PROBLEM DESCRIPTION:
Can you repeat the data from "720x605 pixels. Task: Click" down to "(x=881, y=294)", changing "caret" to "cursor" and leaving everything else as it is? Omit the pictures from your answer.

Data for locating described items
•••

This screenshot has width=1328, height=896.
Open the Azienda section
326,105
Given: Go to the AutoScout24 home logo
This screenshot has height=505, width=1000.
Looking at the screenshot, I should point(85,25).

•••

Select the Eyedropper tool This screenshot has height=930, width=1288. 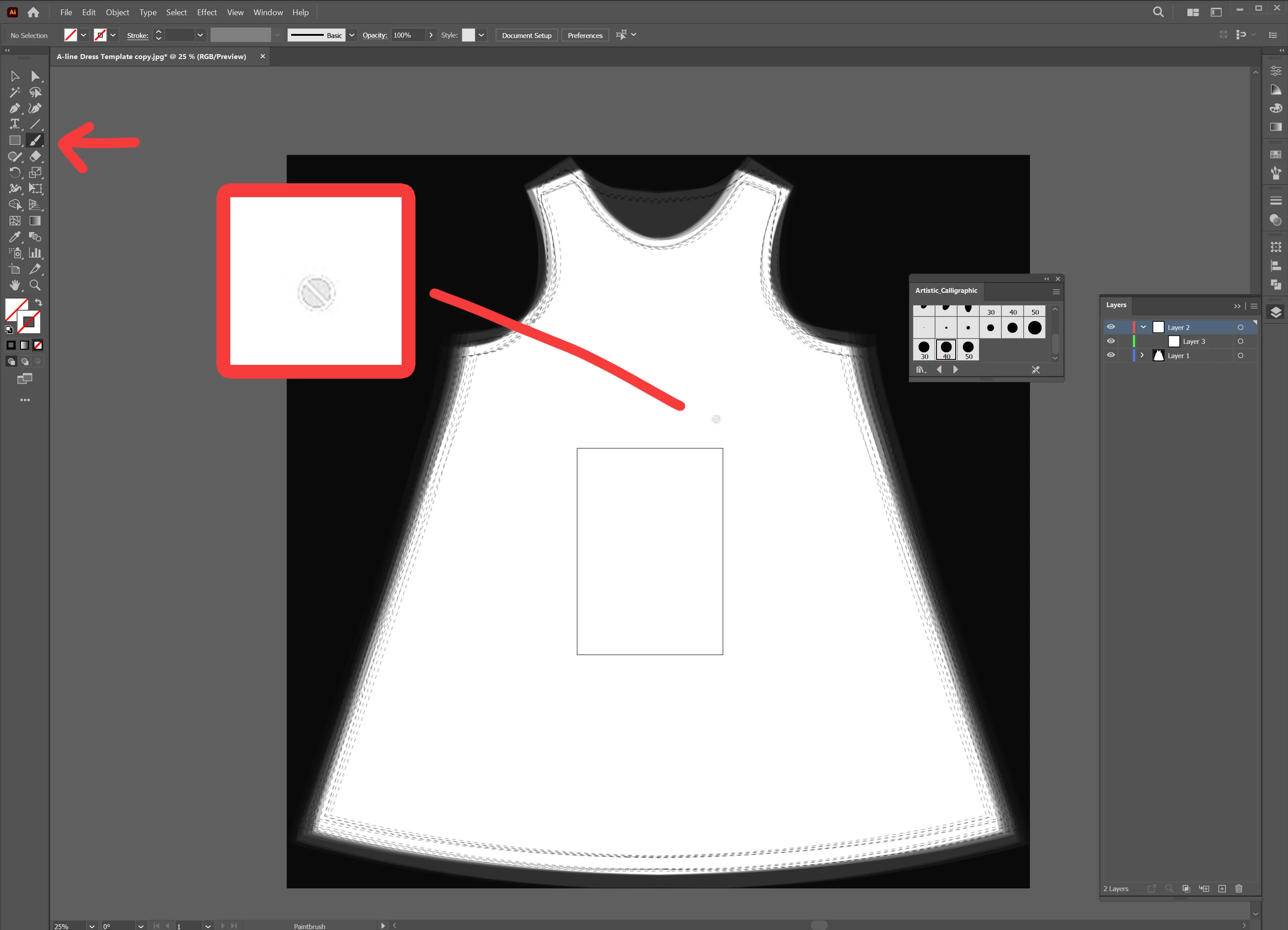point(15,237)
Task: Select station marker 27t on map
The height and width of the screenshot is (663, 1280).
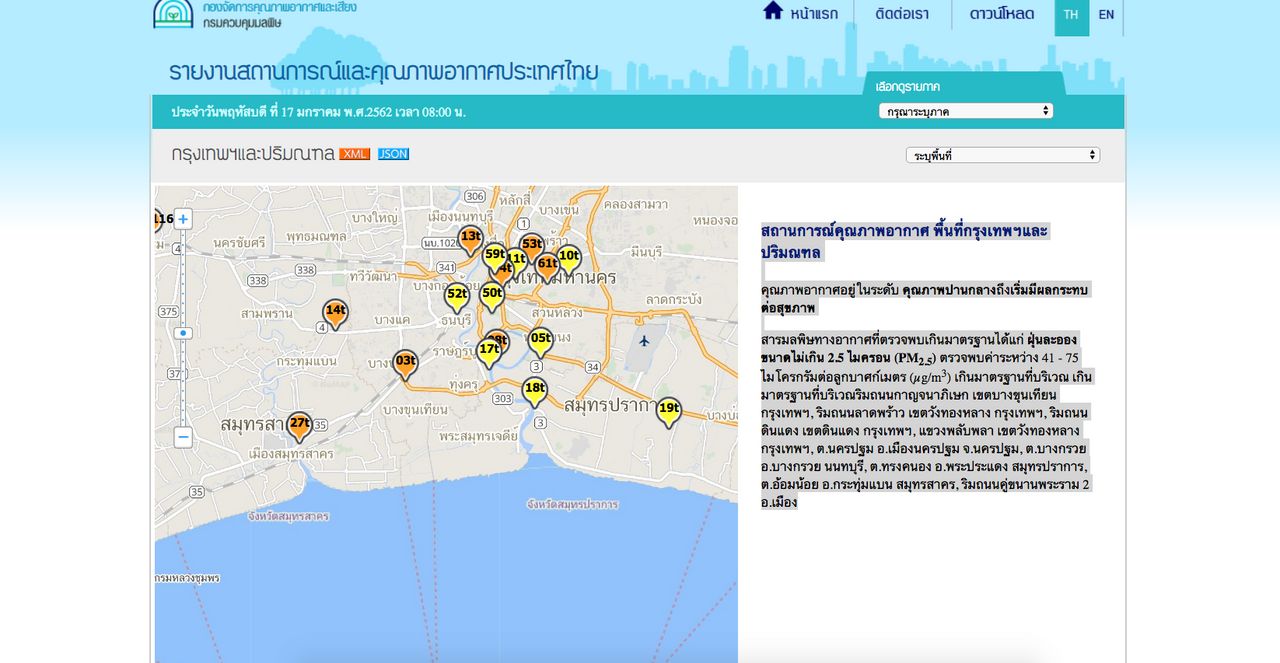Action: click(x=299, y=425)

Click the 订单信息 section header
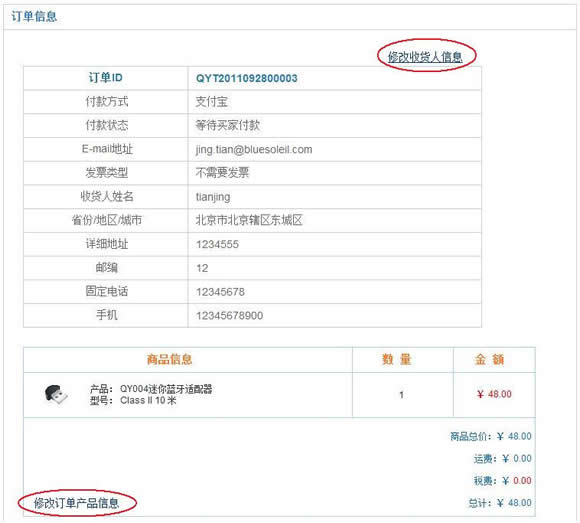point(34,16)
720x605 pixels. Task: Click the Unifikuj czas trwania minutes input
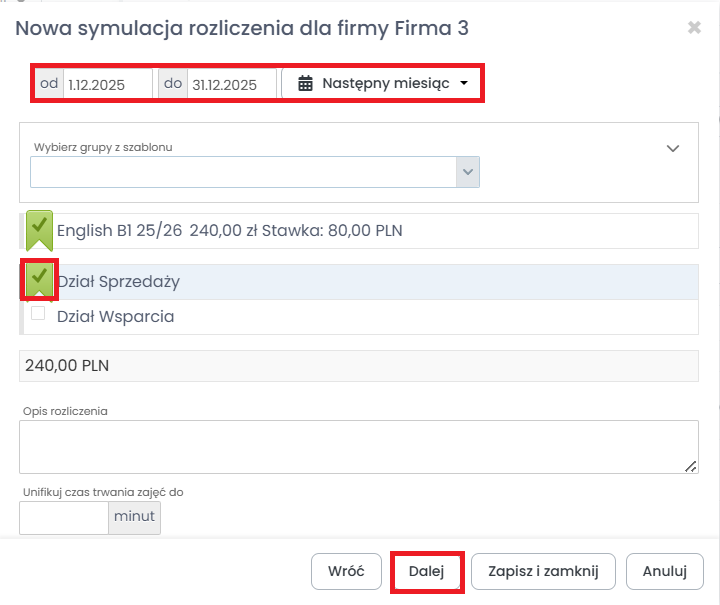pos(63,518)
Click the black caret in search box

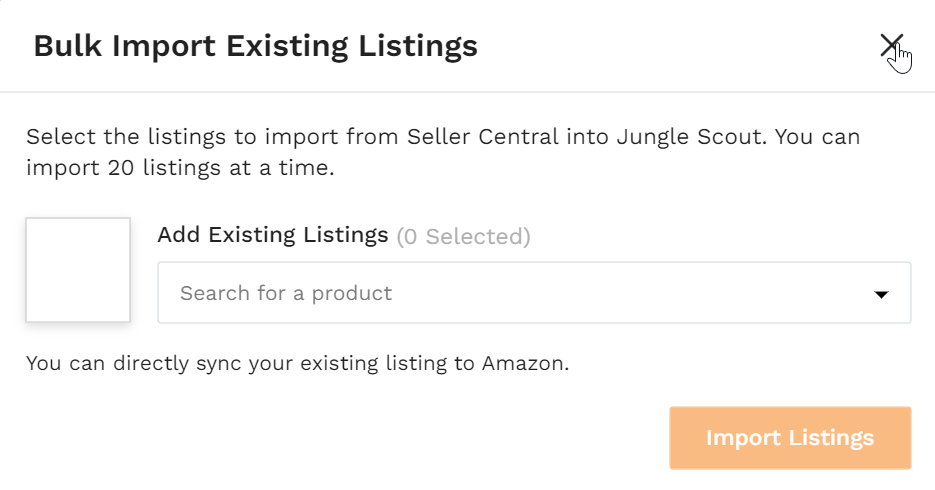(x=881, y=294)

•••

FINISHED EXERCISE:
720x605 pixels. Task: Click the Unifikuj czas trwania minutes input
pos(63,518)
Click the black cursor in search box

(x=881, y=294)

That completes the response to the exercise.